### Data to examine

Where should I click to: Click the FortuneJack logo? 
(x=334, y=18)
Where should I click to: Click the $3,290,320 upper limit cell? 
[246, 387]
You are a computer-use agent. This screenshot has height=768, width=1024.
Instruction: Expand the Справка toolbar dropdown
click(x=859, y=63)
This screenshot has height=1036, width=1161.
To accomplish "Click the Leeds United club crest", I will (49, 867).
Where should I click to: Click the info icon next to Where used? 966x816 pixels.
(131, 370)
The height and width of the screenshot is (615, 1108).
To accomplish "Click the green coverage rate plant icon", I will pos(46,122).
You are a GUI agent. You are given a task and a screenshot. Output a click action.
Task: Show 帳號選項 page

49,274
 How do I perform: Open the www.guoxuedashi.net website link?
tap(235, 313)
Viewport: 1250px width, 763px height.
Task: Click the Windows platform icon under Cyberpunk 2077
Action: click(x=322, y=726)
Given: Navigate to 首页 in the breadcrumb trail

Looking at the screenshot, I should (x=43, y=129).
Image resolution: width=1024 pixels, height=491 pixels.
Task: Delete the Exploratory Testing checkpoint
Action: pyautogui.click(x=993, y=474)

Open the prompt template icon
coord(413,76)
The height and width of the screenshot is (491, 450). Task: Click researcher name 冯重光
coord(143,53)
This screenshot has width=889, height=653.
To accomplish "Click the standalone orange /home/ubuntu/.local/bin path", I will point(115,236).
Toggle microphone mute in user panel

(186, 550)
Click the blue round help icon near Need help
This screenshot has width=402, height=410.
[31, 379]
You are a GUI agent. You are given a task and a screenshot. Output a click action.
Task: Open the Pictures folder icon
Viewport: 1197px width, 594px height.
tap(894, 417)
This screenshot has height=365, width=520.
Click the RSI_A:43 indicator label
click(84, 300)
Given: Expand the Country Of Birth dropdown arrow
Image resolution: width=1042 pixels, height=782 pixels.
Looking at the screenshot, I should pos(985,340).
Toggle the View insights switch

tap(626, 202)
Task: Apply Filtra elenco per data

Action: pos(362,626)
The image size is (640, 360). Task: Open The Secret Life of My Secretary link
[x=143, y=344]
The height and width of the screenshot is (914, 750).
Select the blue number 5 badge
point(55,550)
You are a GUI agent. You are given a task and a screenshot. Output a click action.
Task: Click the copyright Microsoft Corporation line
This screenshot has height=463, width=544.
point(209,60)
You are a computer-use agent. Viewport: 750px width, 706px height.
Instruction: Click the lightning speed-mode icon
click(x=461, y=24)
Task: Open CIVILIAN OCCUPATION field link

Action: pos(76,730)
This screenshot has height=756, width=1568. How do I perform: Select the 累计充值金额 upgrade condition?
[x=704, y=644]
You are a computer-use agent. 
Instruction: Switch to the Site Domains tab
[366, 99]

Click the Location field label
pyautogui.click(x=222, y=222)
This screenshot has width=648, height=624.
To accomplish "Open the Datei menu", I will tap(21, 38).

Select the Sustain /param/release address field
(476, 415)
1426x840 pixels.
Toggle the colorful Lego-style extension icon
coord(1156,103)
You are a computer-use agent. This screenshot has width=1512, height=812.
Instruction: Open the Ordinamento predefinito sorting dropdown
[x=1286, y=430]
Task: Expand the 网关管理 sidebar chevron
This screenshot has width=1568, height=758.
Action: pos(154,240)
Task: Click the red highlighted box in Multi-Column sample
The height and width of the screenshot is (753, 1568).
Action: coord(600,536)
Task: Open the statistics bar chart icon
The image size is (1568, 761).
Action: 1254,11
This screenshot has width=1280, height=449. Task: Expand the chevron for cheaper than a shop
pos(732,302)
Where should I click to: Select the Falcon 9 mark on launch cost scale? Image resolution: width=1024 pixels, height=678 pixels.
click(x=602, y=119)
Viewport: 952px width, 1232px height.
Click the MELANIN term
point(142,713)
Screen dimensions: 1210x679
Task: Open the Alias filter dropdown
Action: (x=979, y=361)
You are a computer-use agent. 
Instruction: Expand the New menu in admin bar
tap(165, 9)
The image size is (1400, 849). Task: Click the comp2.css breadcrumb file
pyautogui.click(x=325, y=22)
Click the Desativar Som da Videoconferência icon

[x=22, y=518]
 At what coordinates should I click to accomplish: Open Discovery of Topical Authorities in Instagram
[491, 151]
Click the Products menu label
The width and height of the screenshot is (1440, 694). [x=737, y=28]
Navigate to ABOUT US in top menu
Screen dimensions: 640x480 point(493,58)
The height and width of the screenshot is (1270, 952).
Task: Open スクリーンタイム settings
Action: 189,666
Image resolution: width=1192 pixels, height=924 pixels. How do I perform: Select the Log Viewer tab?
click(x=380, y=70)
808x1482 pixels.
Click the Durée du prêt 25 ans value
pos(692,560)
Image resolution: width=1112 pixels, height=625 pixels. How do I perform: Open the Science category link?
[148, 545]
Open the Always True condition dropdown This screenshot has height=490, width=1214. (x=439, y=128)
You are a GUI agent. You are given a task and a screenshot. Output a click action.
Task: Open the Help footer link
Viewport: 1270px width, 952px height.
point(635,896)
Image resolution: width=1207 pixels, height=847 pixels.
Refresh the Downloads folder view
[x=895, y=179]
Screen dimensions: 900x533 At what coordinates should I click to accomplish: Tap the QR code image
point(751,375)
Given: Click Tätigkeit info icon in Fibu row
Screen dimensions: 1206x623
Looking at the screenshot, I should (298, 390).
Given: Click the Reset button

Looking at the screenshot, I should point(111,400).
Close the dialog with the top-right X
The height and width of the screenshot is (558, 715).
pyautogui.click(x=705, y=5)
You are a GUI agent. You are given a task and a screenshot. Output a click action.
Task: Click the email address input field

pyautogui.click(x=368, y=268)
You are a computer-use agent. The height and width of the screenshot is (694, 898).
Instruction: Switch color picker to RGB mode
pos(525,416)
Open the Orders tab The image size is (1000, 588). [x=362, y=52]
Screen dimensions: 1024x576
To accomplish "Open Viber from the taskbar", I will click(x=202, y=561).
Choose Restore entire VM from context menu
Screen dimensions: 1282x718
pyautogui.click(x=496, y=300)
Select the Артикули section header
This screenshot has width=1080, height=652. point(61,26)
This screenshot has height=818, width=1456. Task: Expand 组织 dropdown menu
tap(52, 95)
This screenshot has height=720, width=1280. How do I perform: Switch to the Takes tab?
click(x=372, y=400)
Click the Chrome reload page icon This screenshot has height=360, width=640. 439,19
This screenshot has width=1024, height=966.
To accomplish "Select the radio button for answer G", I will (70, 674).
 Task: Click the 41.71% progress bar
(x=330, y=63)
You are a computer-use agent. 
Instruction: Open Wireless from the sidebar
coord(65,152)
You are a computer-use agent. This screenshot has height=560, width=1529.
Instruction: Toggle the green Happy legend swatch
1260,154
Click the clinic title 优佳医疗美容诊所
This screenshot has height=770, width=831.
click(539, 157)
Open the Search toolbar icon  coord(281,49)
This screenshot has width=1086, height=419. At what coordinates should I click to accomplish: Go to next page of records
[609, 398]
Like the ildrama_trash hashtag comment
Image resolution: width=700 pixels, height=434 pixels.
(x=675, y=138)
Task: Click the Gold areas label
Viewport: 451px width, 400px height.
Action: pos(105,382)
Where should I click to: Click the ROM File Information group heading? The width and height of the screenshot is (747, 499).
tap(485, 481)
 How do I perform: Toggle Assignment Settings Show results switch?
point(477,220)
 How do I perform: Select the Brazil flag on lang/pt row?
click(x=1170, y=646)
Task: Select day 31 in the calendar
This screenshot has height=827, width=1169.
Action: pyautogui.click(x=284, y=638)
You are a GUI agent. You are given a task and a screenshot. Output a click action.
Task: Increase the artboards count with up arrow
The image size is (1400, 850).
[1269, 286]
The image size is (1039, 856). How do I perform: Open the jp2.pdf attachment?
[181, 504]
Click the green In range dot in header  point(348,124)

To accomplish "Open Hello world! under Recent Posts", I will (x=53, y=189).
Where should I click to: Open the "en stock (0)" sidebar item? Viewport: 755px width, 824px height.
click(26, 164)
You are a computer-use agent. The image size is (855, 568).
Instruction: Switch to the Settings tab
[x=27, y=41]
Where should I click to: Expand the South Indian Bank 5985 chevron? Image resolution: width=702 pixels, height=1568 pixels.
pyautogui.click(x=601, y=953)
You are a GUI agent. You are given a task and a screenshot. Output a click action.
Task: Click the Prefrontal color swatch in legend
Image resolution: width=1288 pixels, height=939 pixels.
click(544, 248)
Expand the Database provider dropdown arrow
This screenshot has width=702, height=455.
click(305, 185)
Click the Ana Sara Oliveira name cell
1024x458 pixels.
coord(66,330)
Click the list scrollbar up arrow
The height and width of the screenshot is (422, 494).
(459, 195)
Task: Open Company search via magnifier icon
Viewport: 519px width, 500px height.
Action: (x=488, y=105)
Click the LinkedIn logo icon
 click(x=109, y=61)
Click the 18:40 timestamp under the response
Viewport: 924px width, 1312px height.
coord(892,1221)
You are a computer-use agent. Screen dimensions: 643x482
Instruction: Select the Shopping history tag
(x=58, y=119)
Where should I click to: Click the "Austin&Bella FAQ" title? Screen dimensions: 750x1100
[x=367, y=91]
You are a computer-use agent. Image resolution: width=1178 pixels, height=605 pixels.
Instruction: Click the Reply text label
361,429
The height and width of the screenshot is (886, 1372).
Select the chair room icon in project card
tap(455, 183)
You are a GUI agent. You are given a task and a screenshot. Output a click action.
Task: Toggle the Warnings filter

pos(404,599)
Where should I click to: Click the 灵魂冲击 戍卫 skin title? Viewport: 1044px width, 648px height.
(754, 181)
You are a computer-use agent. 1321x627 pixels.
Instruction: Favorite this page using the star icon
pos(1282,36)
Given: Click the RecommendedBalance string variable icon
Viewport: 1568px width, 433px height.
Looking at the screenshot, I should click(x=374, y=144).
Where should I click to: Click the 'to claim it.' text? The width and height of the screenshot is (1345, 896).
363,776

### Prompt
Show the lines where the word "computer" appears in the entries.

### Task result
You are a computer-use agent. This screenshot has height=768, width=1024.
You are a computer-use agent. Viewport: 750px width, 706px height.
You are a computer-use agent. 
You are a computer-use agent. This screenshot has width=1512, height=812.
You are a computer-use agent. 
You are a computer-use agent. The height and width of the screenshot is (694, 898).
You are a computer-use agent. 
You are a computer-use agent. This screenshot has height=560, width=1529.
You are a computer-use agent. The image size is (855, 568).
You are a computer-use agent. Screen dimensions: 643x482
You are a computer-use agent. Image resolution: width=1178 pixels, height=605 pixels.
You are a computer-use agent. 1321x627 pixels.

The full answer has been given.